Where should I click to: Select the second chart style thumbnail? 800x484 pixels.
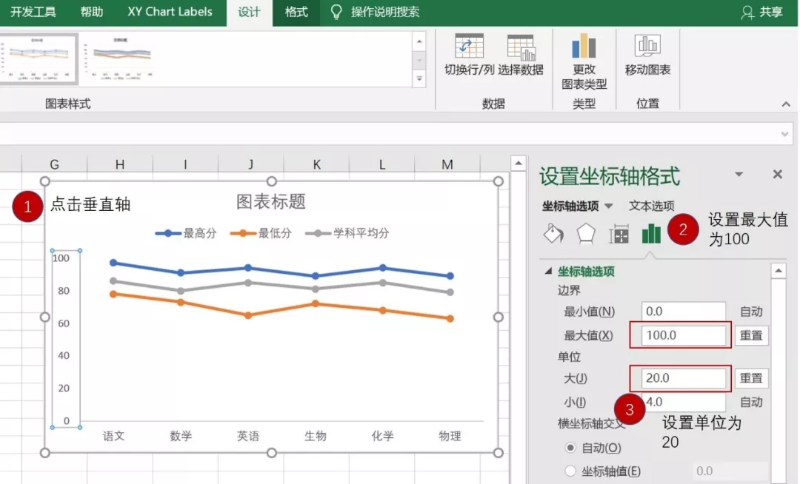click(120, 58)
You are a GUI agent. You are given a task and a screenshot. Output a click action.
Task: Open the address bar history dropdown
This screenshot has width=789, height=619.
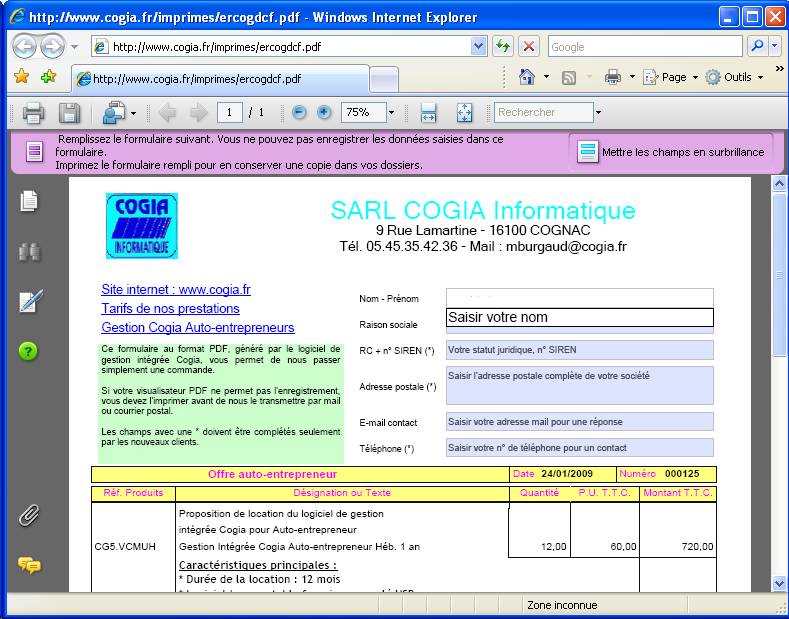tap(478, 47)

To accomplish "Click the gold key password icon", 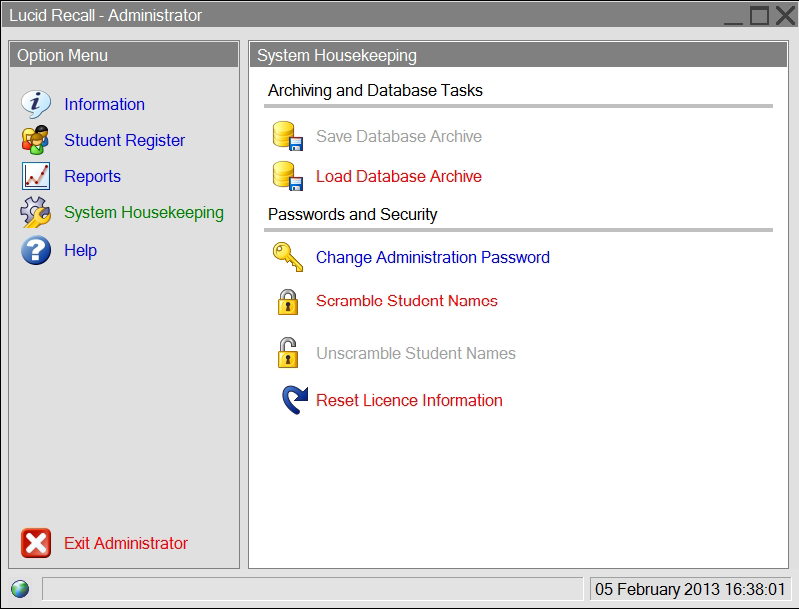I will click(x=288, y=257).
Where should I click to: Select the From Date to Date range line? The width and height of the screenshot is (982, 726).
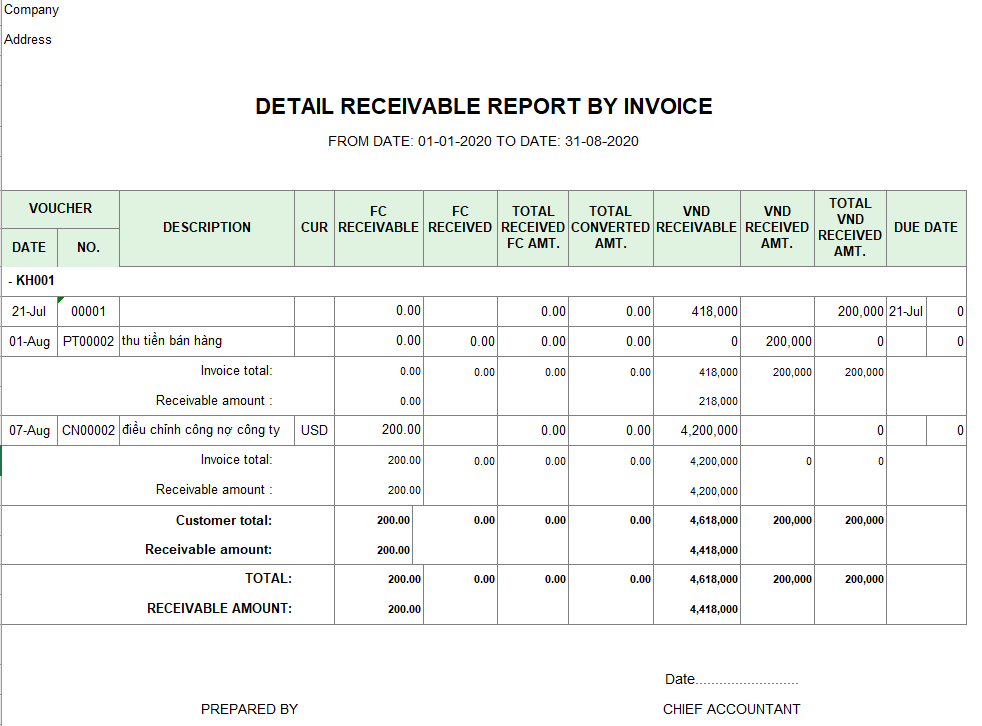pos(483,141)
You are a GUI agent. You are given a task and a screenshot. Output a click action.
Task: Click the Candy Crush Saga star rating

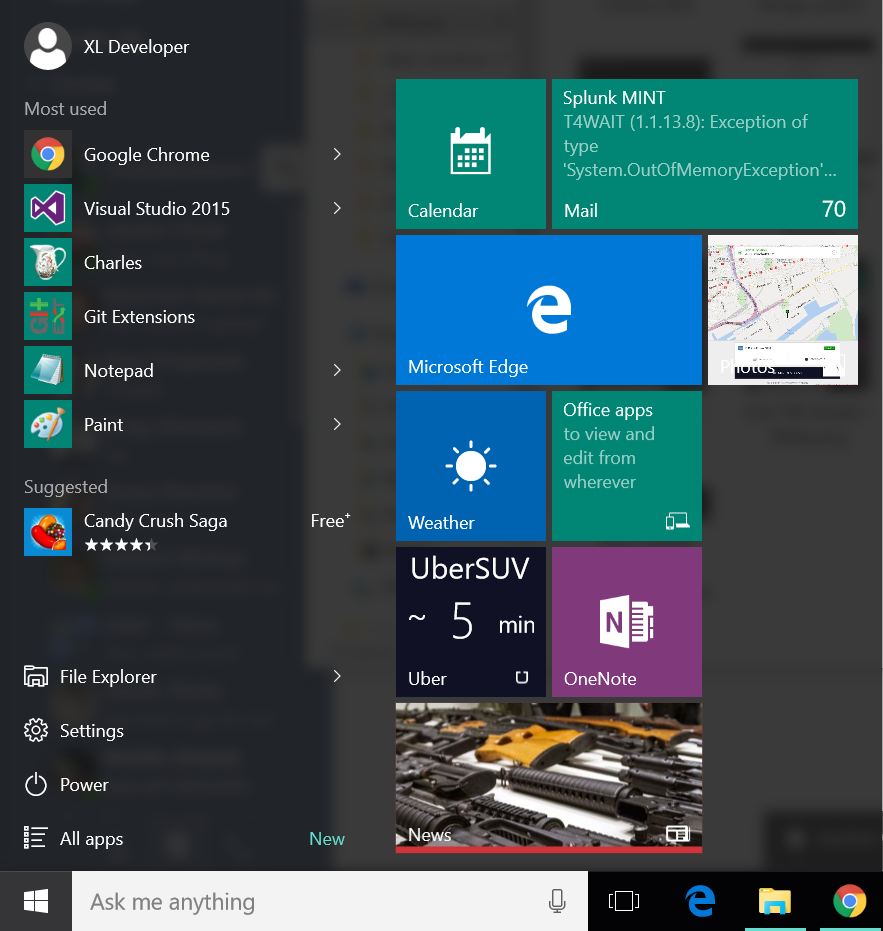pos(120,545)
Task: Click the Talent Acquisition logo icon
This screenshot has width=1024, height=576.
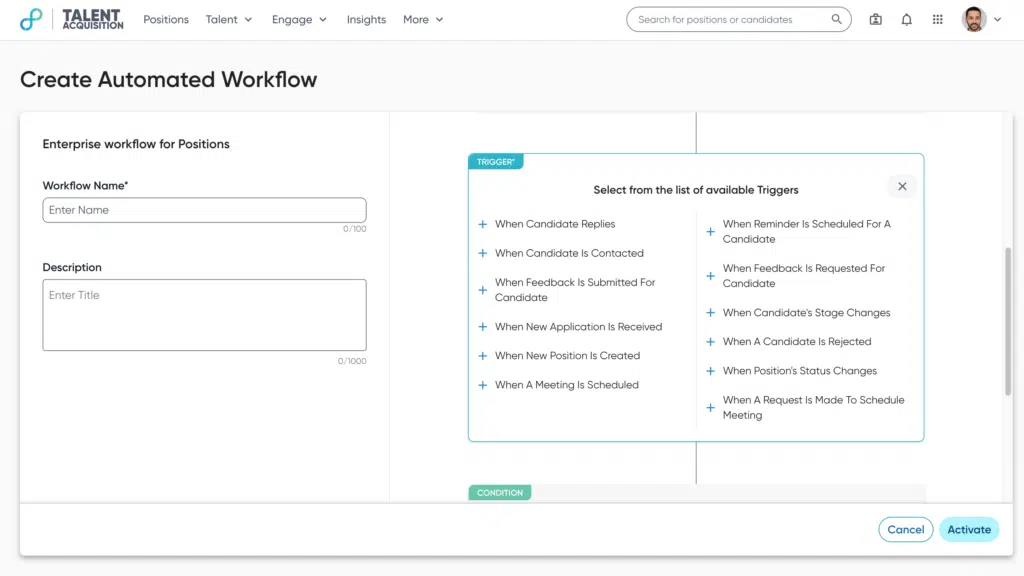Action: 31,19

______

Task goal -> From the line containing "Task: Click the Talent Acquisition logo icon" down to the final line of the records above, restate every line word for word, add nothing, and skip the pictures.

Solution ->
Task: Click the Talent Acquisition logo icon
This screenshot has width=1024, height=576.
Action: 31,19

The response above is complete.